Report every line from the following entries that contains the string "Task".
═══ Listed entries ═══
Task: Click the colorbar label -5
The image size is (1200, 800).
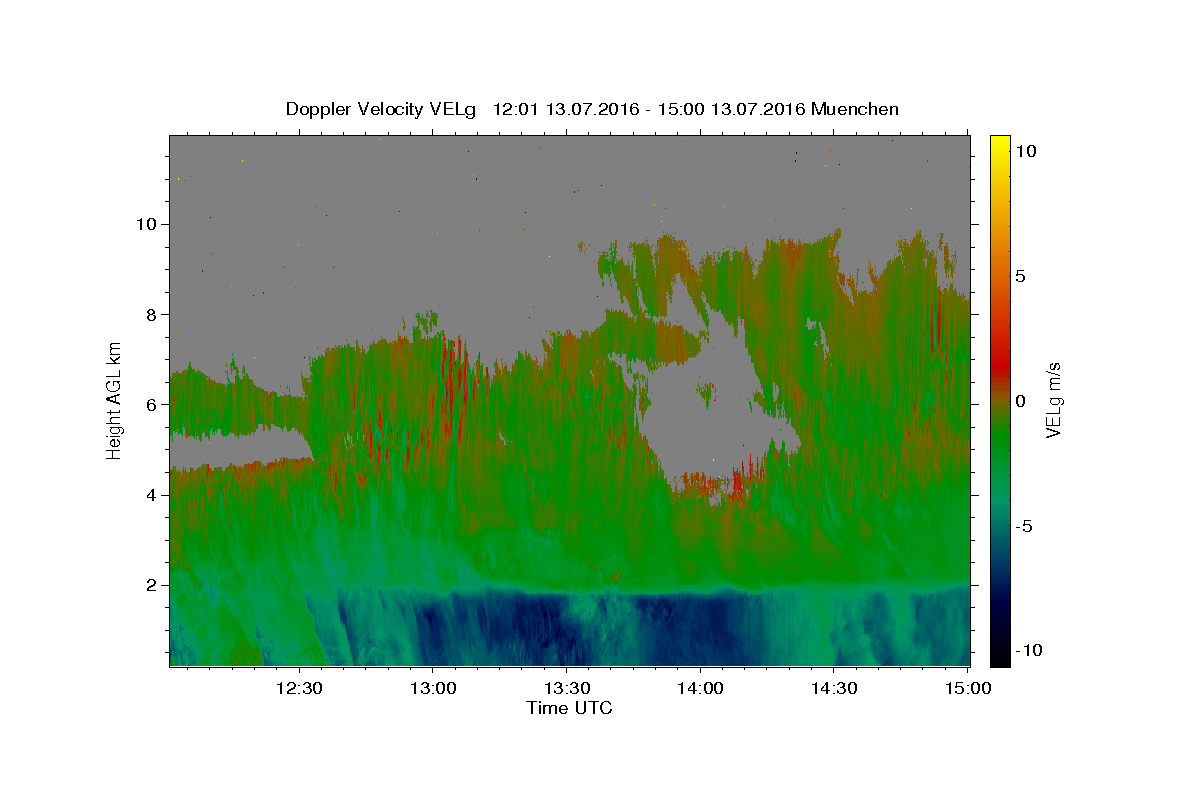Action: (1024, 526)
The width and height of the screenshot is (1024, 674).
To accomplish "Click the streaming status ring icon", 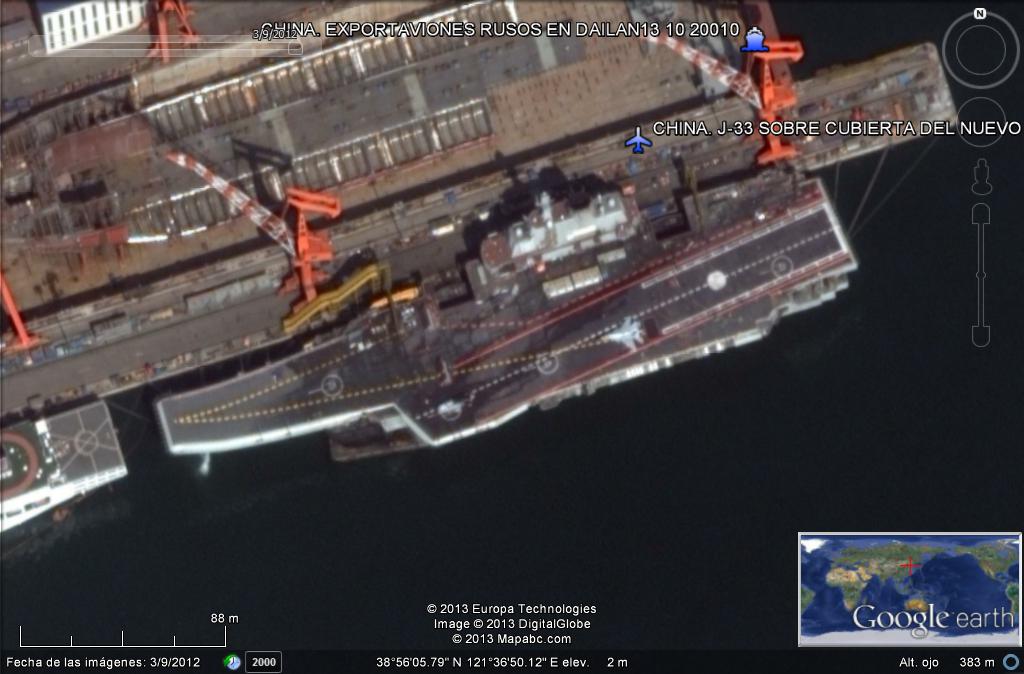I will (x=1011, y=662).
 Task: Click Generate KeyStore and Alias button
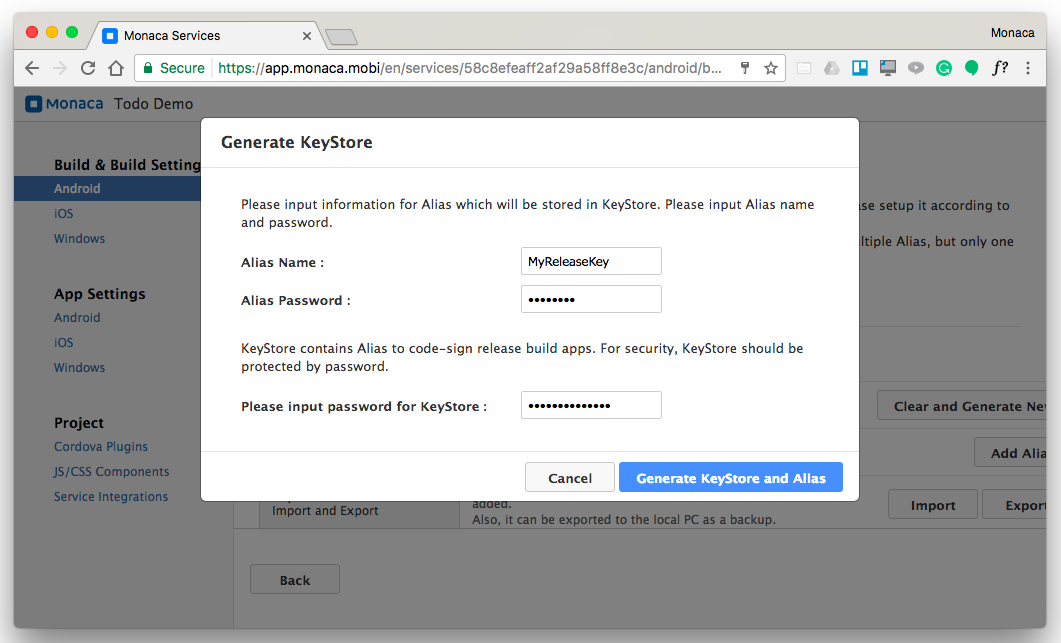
═══
Answer for this exercise:
Task: Click the colorbar label -5
 Task: Click Generate KeyStore and Alias button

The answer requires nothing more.